Foi assim nas últimas semanas, quando membros de torcidas organizadas forçaram a entrada nos CTs de Cruzeiro, Fluminense e Botafogo, clubes tradicionais que fazem campanhas decepcionantes no Campeonato Brasileiro, e adotaram tom de cobrança para intimidar jogadores. Mas também atingiu times mais bem posicionados, como Corinthians e Palmeiras, com, inclusive a exibição de faixa com a inscrição “ninguém morreu ainda” na sequência da eliminação da equipe alviverde na Copa do Brasil.
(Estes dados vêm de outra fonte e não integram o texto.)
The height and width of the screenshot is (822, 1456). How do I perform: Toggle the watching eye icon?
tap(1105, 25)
Esses atos são sinais do aumento da intolerância do torcedor, como aponta Bernardo Buarque de Hollanda, professor-pesquisador da Escola de Ciências Sociais da Fundação Getúlio Vargas. Ele acredita que não houve exatamente um aumento dos protestos de torcedores, mas o que define como “exacerbação”.
Para Bernardo, a falta de identificação entre clube, torcida e seus principais jogadores, como ocorria até os anos de 1980 com nomes como Roberto Dinamite e Reinaldo, faz com que as torcidas organizadas, aumentem o tom das cobranças quando os resultados não são satisfatórios.
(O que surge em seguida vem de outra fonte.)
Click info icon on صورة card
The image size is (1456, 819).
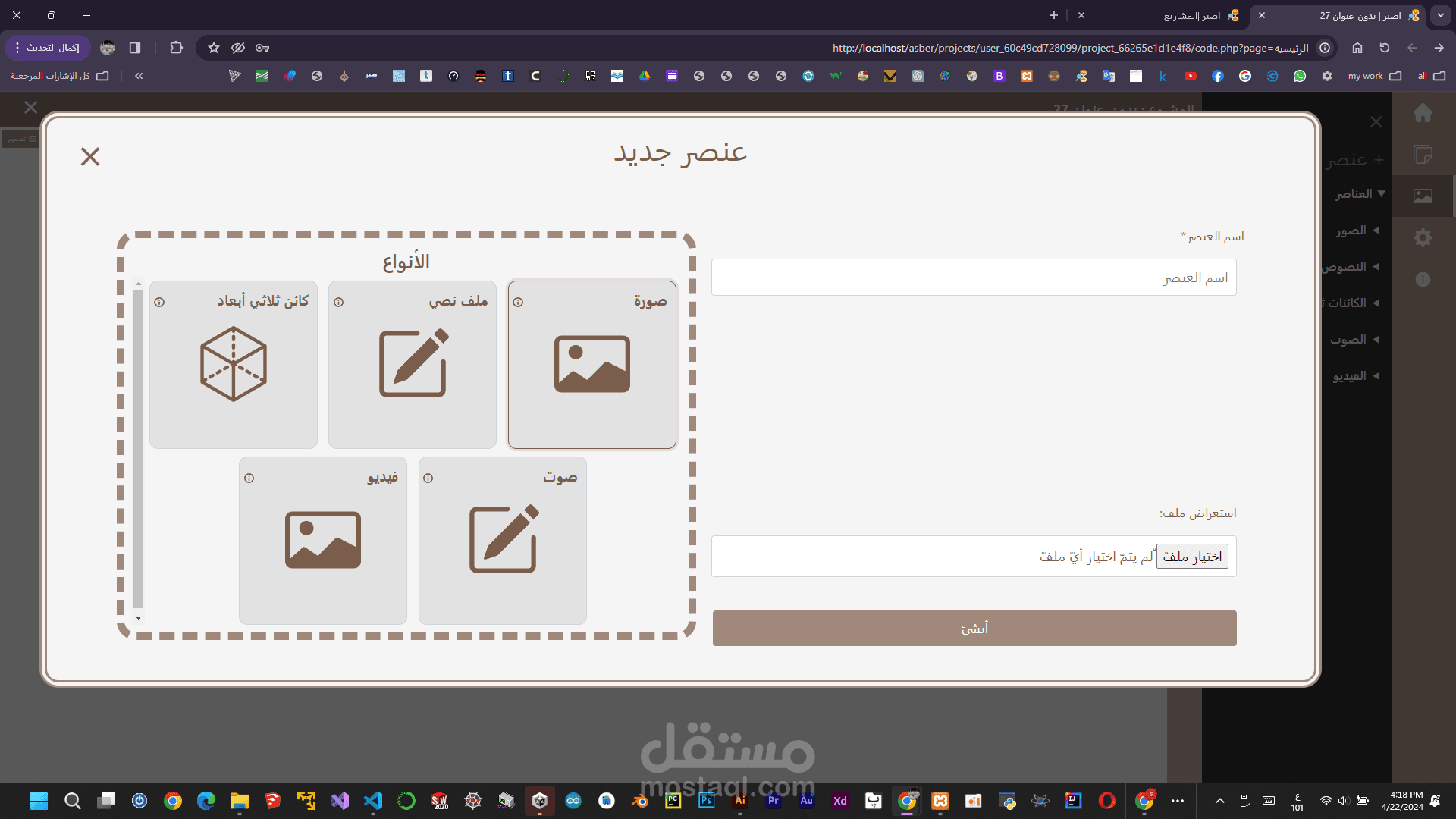[518, 302]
“Há uma expectativa a partir de um ídolo que não possui histórico com o seu clube e a sua torcida, algo que vemos em Flamengo e Palmeiras, e também com a chegada do Daniel Alves ao São Paulo. Você não tem mais a torcida se familiarizando com o jogador, criando laços. A torcida, então, se sente encorajada a cobrar quando a expectativa não é correspondida”, avalia Bernardo.
Se enxergando como forças fiscalizadoras, as torcidas organizadas buscam exibir suas reivindicações em diferentes cenários, até como uma demonstração de força e presença. “O que tem ocorrido é a tentativa de ocupação de todos os espaços pelas organizadas, entendendo que o time é uma propriedade deles por acharem que são eles que se sacrificam, vão para todos os lugares, perdem emprego e até brigam com a família pelo clube”, afirma.
Mas não estaria apenas nessa mudança da identidade do futebol nacional – e mesmo da cultura – a intensificação dos protestos dos torcedores. Para Bernardo, a decisão de proibir a presença de torcidas organizadas nos estádios, vista por autoridades como medida para conter a violência, as leva para outros cenários, tornando inócua a iniciativa. “A proibição das organizadas está radicalizando essas torcidas, que não sumiram e estão clandestinamente nos jogos, mas intensificam a vigilância fora do estádio, migrando para outros espaços”, diz, lembrando que as principais organizadas dos maiores clubes do Rio estão proibidas de frequentar estádios.
Murad também acredita que as punições não surtem os efeitos esperados. Ele aponta que o universo das torcidas organizadas envolve entre 2 milhões e 2,5 milhões de pessoas. Dentro desse grupo, aqueles que cometem atos criminosos são uma parcela pequena e que fica livre quando as sanções são coletivas. “Se eu puno todo mundo, não puno quem deveria ser punido de fato. É a minoria que precisa ser alcançada pela lei”, comenta.
Advogado da Associação das Torcidas Organizadas do Brasil (Anatorg), Renan Bohus alerta para outro risco da proibição das organizadas. Para ele, o ato de torná-las ilegais interrompe o contato com os clubes. E um reflexo dessa falta de interação seriam protestos mais violentos. “Quando você criminaliza, não há mais diálogo com os clubes. E a torcida se torna mais incisiva. Quando não há conversa, muito recorrem a atos de violência, como a invasão de CTs”, afirma.
Asfixiadas dentro dos estádios, as organizadas também têm buscado outros locais para exibir a insatisfação com a irregularidade de seus clubes. E se aproveitam de esquemas menos complexo de segurança – ou mesmo inexistentes – para se aproximar de jogadores em aeroportos e na saída de centros de treinamentos. “O monitoramento da polícia ainda é precário, informal, e aí o torcedor se sente com mais possibilidade de interagir com o torcedor, fazendo algo mais truculento e intimidatório, com o uso da força física”, conclui Bernardo.